Tom Jones ou Histoire d’un enfant trouvé/Livre 04/Chapitre 07

Imprimerie de Firmin Didot frères (Tome 1p. 222-224).

CHAPITRE VII.



LE PLUS COURT DE CE LIVRE.

La mère de Molly s’aperçut la première du changement survenu dans la taille de sa fille. Pour le cacher à ses voisins, elle s’avisa de l’affubler de cette robe que Sophie lui avoit envoyée, ne soupçonnant guère que la pauvre femme auroit la sottise de la faire porter à ses filles, sans en changer la forme.

Molly fut enchantée d’avoir une occasion de montrer sa beauté dans tout son lustre. Si elle prenoit plaisir, vêtue de haillons, à se regarder dans un miroir, si elle avoit, sous la livrée de la misère, gagné le cœur de Jones, et peut-être celui de plusieurs autres, il lui sembloit que la richesse de son ajustement alloit donner un nouvel éclat à ses charmes, et multiplier le nombre de ses conquêtes.

Parée de la robe de Sophie, d’un bonnet neuf garni de dentelles, et de quelques autres dons de son amant, Molly se rend à l’église, le dimanche suivant, un éventail à la main. Les grands se trompent, s’ils croient avoir le privilége exclusif de l’ambition et de la vanité.

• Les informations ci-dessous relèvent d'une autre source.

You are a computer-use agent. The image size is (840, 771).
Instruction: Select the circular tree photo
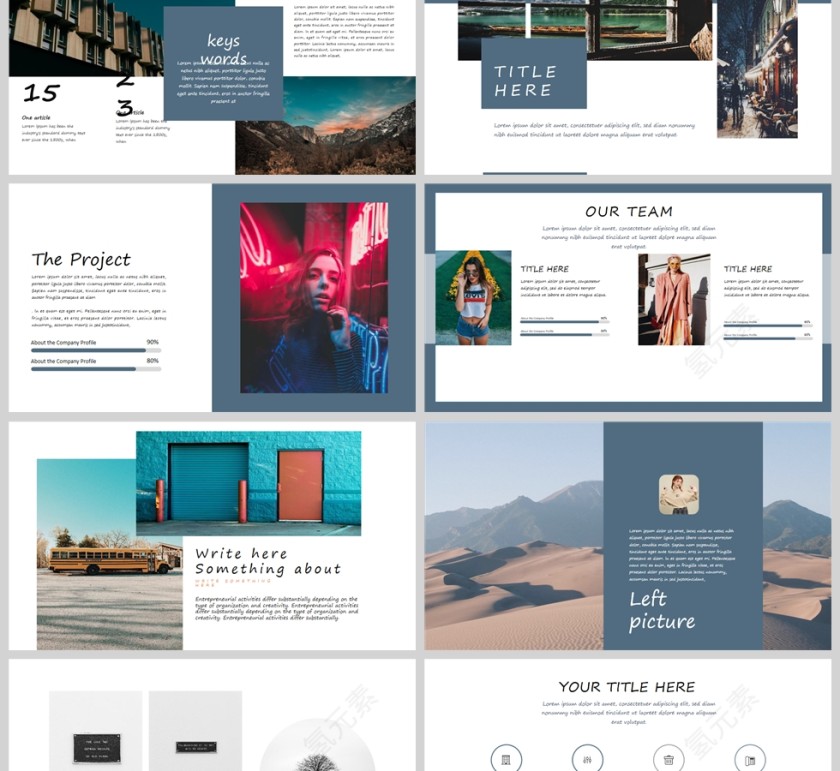coord(317,750)
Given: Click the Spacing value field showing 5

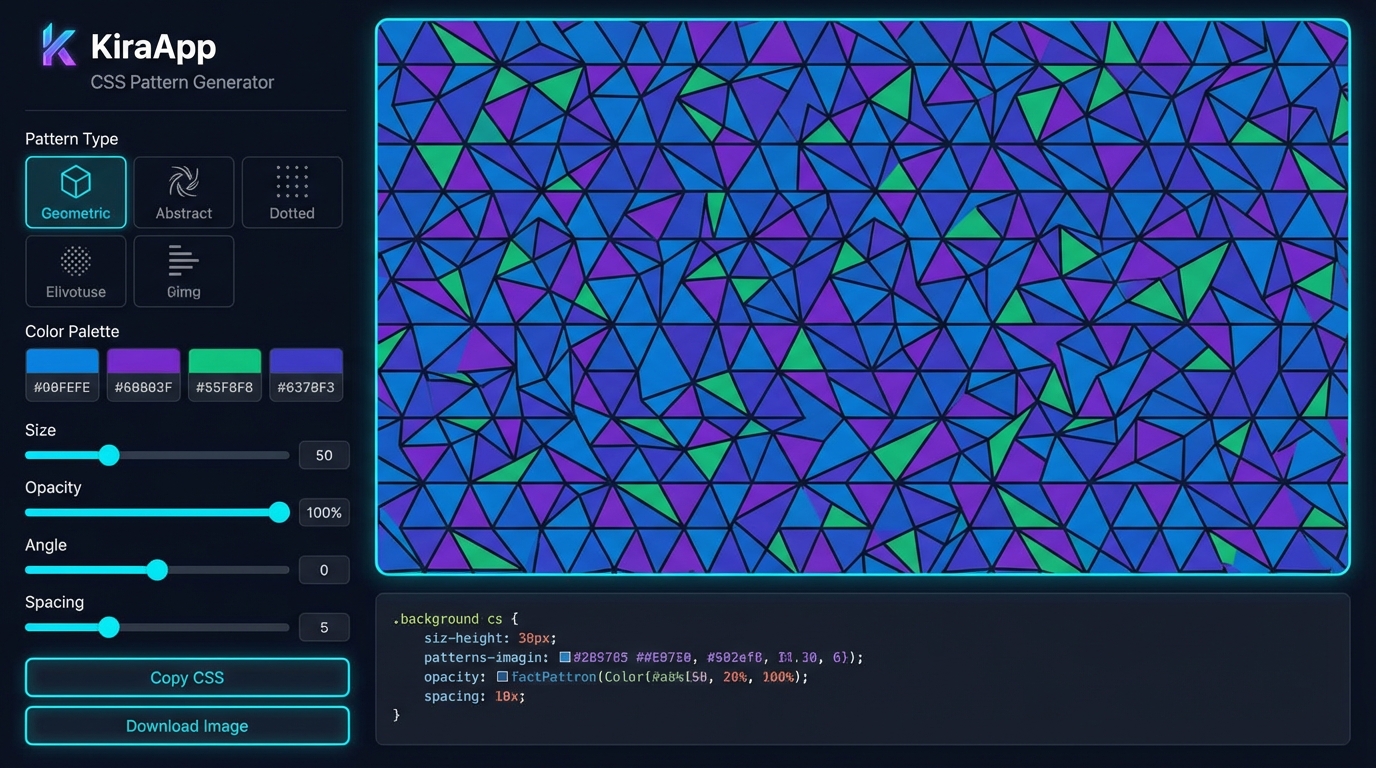Looking at the screenshot, I should [x=324, y=627].
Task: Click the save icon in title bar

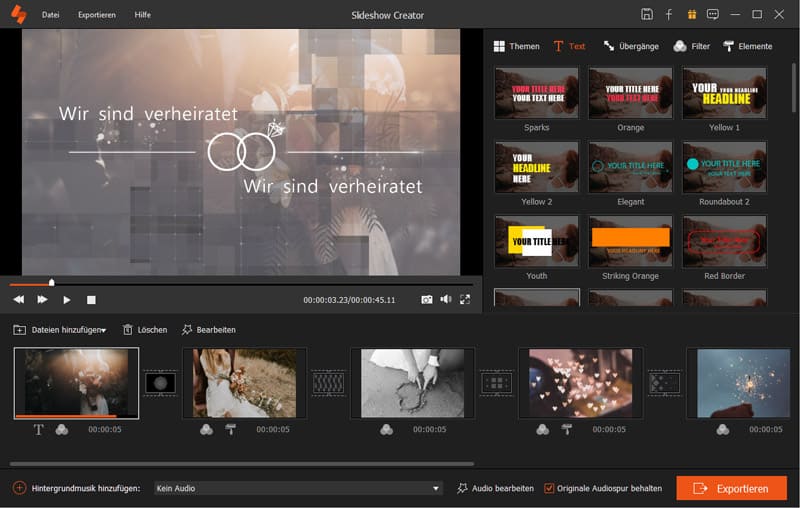Action: tap(647, 15)
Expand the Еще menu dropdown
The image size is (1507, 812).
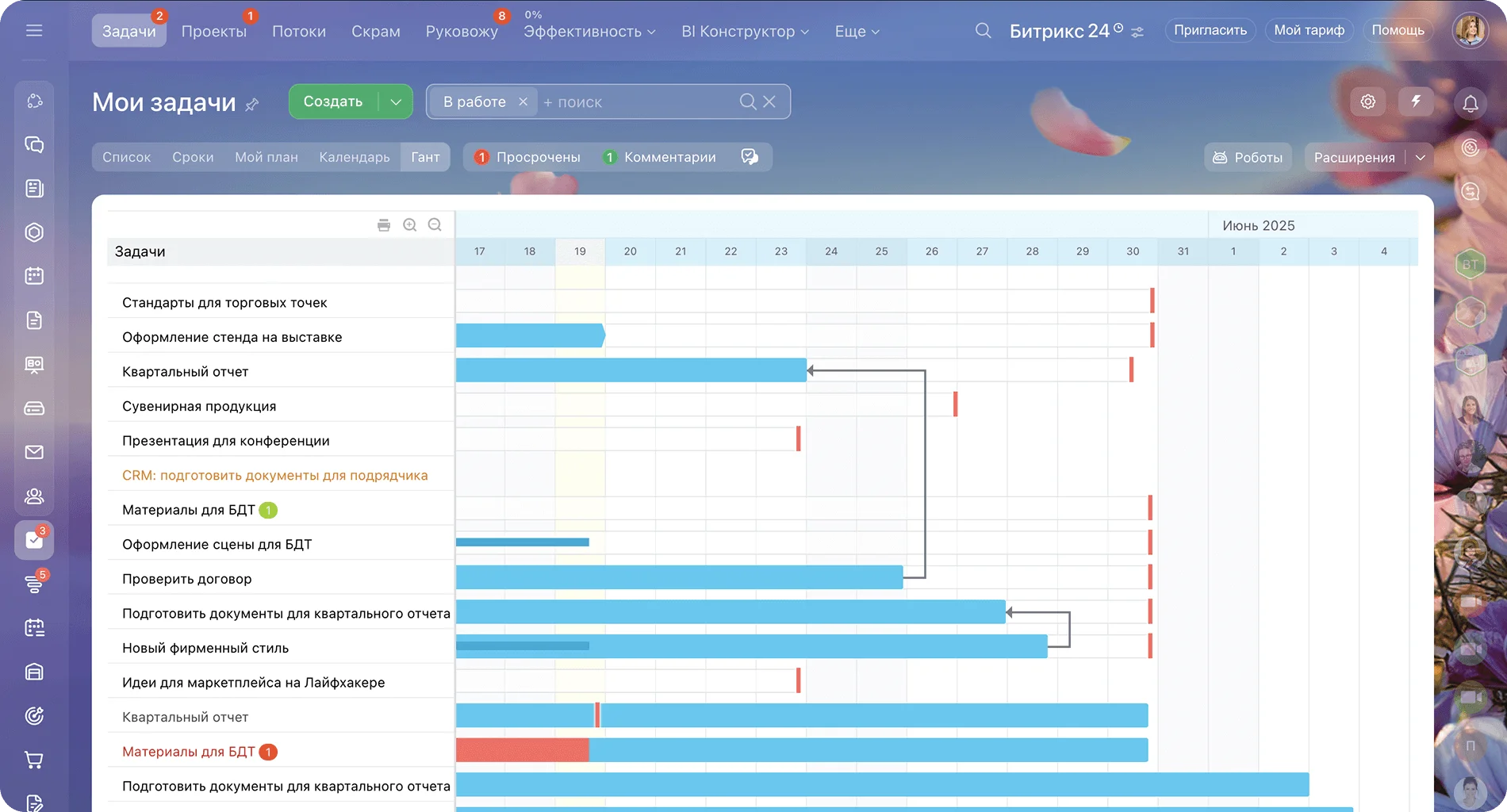pos(857,32)
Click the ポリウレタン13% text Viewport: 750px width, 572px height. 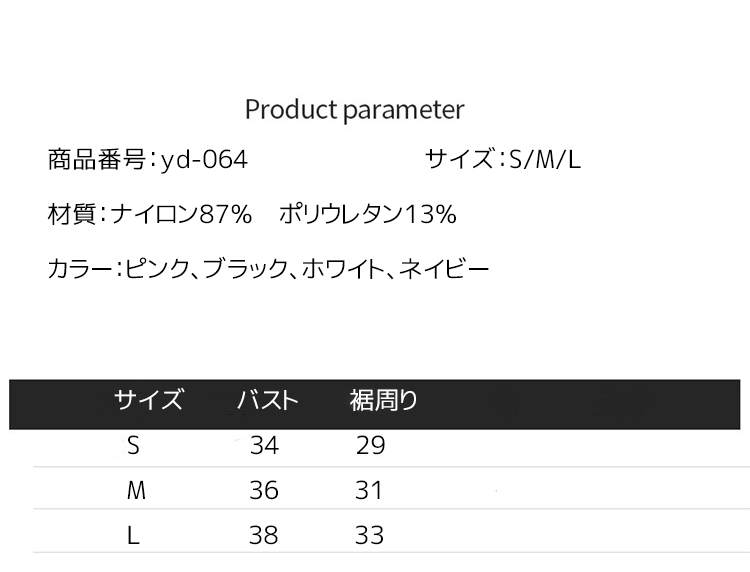tap(367, 213)
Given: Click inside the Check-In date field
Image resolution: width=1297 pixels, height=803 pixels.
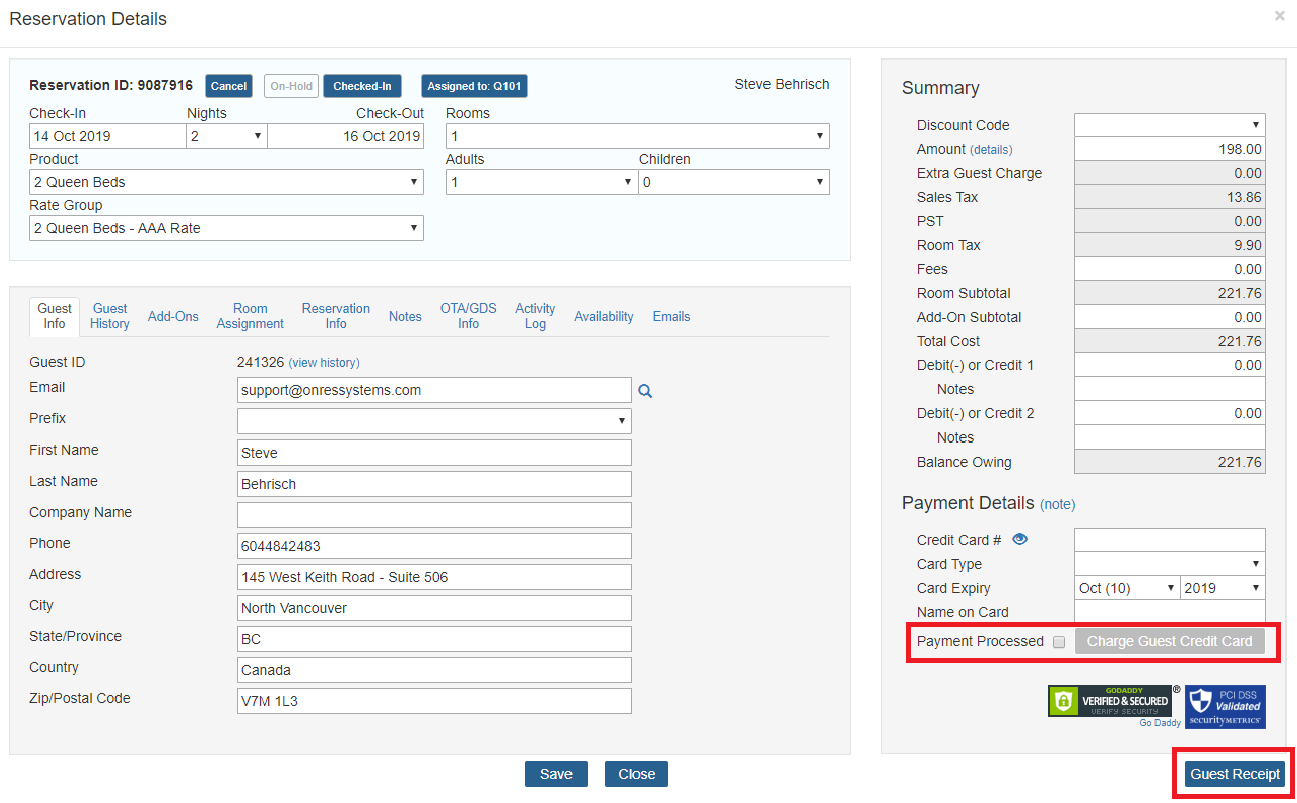Looking at the screenshot, I should (x=106, y=135).
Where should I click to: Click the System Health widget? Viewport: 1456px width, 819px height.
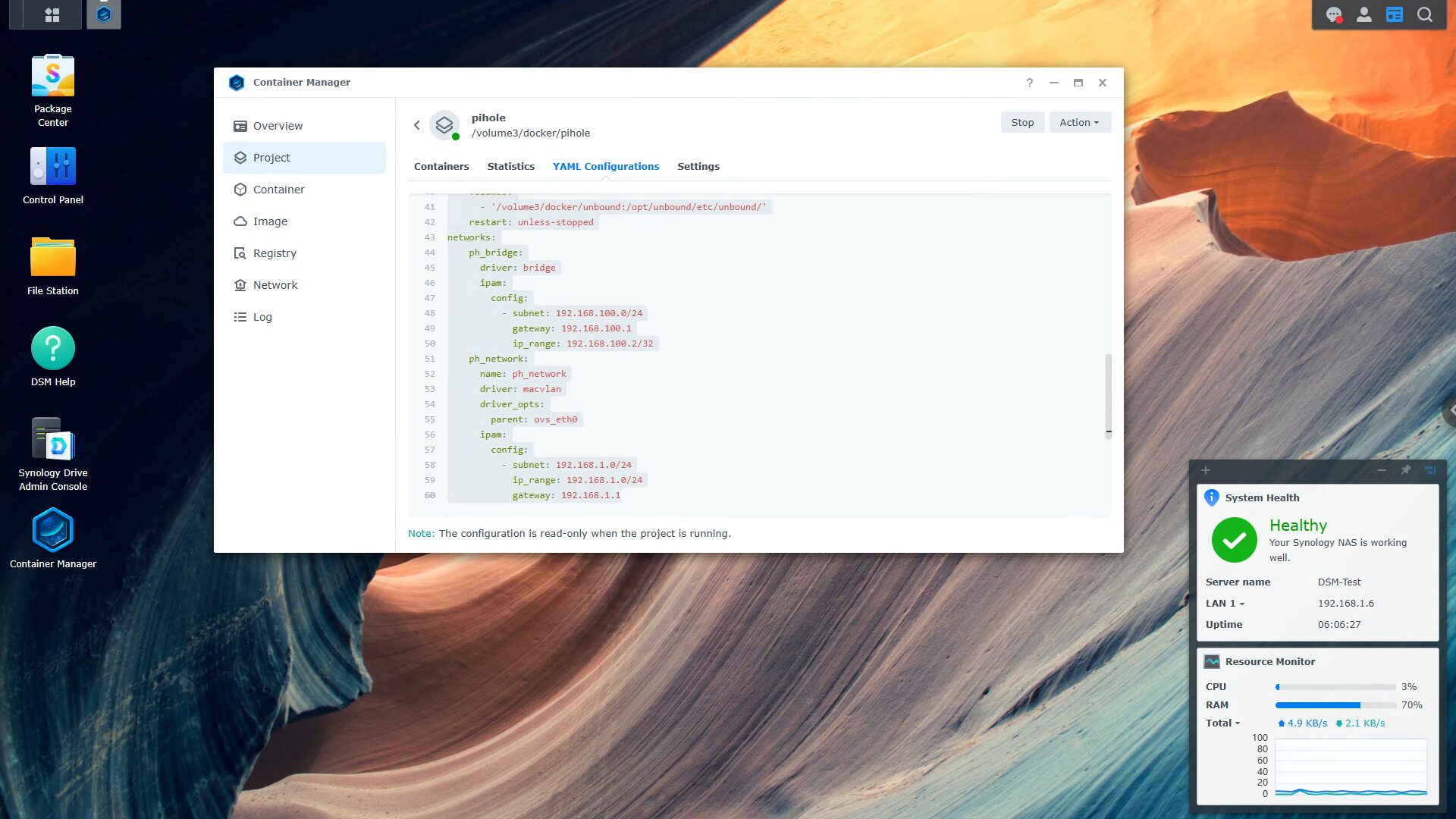pyautogui.click(x=1262, y=497)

Ces nobles passions ne se manifestent pas moins sous le porche et dans l’intérieur d’une église de village, que dans les salons et les boudoirs de la capitale. La sacristie d’une humble paroisse voit éclore des intrigues, dont s’honoreroit un conclave. Ici est le parti du ministère, là celui de l’opposition, et des deux côtés se forment des complots, des intrigues, des factions comme dans les cours.

Les villageoises ne sont pas moins exercées aux ruses les plus subtiles de leur sexe, que les belles dames, leurs supérieures en rang et en fortune. À la porte du lieu saint, règnent la pruderie et la coquetterie : on aime à y étaler sa parure ; on s’y permet les œillades, la fausseté, l’envie, la malice, la médisance ; en un mot, tout ce qu’offrent d’ordinaire les cercles les plus polis et les plus brillantes assemblées. Que les grands cessent donc de mépriser l’ignorance du peuple, et le peuple d’insulter aux vices des grands.

Molly étoit assise depuis quelque temps, sans que ses voisines l’eussent reconnue. Chacune se demandoit à l’oreille : « Qui est cette demoiselle ? » Quand on sut que c’étoit la fille de Black Georges, il s’éleva du banc des femmes de telles risées et un tel bruit, que M. Allworthy fut obligé d’interposer son autorité, pour rétablir l’ordre et le silence.